People need to be moved through the system efficiently in order to make sure that we're able to adhere to that. Part of collaborative care is tracking patients in a registry platform, so that you always know at any given time which patients are enrolled in the program. It helps the therapist to say ‘I haven't seen John in a while. I'm going to reach back out and make sure he gets back into care.’ There are more checks and balances for that natural attrition that sometimes happens when people get enrolled in care. 

The psychiatric consultation is a game changer for these primary care doctors, because many of them do feel comfortable with a first- and second-line antidepressant treatment, and then would feel comfortable prescribing something else, but just don't know what to prescribe. So the psychiatrist might say ‘Try this. Augment with this. Take them off this. It doesn't seem to be working quickly.’ 

As a result, people get better so much faster than even on the outpatient side. Even when people get into care efficiently on the outpatient side, it still takes a while to get that first appointment. You spend a lot of time digging deep into what people are coming into care for, and then a referral to a psychiatrist. There are just more steps that happen when it's not all one team working together.
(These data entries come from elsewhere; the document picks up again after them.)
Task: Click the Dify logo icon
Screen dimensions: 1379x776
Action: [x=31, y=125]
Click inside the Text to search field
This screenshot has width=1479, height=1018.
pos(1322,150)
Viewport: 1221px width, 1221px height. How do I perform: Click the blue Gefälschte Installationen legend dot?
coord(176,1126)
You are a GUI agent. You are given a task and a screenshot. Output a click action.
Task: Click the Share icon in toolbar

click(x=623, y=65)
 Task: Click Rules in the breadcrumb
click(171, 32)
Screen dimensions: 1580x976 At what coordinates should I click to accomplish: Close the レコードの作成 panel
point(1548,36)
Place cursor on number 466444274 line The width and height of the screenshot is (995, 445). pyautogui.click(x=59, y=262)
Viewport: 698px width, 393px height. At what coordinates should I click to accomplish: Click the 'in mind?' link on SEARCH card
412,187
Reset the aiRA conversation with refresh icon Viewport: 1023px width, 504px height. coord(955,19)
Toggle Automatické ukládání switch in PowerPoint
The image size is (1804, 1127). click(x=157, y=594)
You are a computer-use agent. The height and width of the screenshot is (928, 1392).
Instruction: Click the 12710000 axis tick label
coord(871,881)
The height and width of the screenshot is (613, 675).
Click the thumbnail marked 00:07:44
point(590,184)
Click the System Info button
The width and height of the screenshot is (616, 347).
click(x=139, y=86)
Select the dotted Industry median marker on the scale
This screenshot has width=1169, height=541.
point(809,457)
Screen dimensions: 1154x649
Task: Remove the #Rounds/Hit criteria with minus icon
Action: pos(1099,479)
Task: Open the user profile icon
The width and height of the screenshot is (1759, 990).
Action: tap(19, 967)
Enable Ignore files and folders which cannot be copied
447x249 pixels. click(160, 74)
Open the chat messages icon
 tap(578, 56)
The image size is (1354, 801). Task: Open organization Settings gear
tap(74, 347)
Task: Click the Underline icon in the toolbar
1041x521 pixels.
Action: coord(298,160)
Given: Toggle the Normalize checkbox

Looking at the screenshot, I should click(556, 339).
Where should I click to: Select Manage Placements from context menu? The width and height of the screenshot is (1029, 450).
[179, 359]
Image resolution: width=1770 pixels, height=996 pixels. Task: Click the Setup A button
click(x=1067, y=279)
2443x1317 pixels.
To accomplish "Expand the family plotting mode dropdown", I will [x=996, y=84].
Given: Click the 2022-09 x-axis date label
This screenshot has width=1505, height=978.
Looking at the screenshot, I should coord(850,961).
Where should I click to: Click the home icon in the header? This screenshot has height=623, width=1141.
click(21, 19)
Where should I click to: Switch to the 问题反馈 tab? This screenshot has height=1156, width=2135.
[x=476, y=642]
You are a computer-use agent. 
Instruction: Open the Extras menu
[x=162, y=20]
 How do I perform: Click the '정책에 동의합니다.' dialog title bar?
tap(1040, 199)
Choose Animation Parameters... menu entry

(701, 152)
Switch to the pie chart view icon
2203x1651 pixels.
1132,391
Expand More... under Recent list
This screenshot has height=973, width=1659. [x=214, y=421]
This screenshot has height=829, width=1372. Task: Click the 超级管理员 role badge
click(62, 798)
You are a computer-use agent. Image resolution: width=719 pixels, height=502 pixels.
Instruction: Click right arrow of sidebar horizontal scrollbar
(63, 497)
HCI: Is the the primary care network often looking for ways to take some of the burden off of their clinicians because they're feeling overwhelmed, and they don't have a partner in the community, or a lot of the behavioral health providers have long wait times for people to come in?

MacGregor: Yes, 100%. If you don't have a reliable referral partner or an integrated care program, you just have names on a piece of paper and there's no one calling those people to find out if they are full or not in network with this insurance anymore. So it's often not up-to-date information. 

Another complaint we hear a lot from our partners is that they don't know what happens to those people after they send them. Behavioral health, historically, has not been very good at communicating. We keep everything so secret and private. On the one hand, it makes sense why that happens. The things you talk about in therapy are private, and at the same time, I think it has perpetuated the stigma of behavioral health as well. People think that nobody should know that you're depressed, nobody should know you had this trauma, when in actuality, your whole treatment team should know, because it impacts all of these health indices, and it puts into context why someone might not be adherent to their treatment plan. So with integrated care, it's just a thing that the patient seeking care is socialized to. I write in your record that I will talk to your primary care provider right after we're done. A PCP should know more than just what psychiatric medications a patient is taking, in my opinion. And the data shows that when we communicate, more people get better.

HCI: Have you had enough time with the 10 physicians for the primary care network to make a decision about whether they want to expand this model more broadly? 

MacGregor: We are in those discussions currently. Like with most things in healthcare, we are doing the financial analysis around the return on investment. I think we all feel very hopeful that we will be able to expand relatively shortly. What’s tricky is that you have to look at: are we not losing money on this program, just from a purely financial standpoint? And then what becomes more challenging is: are we saving money by treating these folks and getting their mental health under control so that their other health indices follow? That has always been the challenge. There's newer data that does demonstrate total cost of care reduction for people who are enrolled in in collaborative care, but it takes a long time to demonstrate cost savings.

But everybody feels hopeful, because the primary care providers love this. The patients are getting better. The clinician is really happy in her role. They really like having her on site, even though it's very hard to make the case with a lot of health systems to make space for these therapists to sit there on site, but the benefit is definitely there with everybody being in the same setting.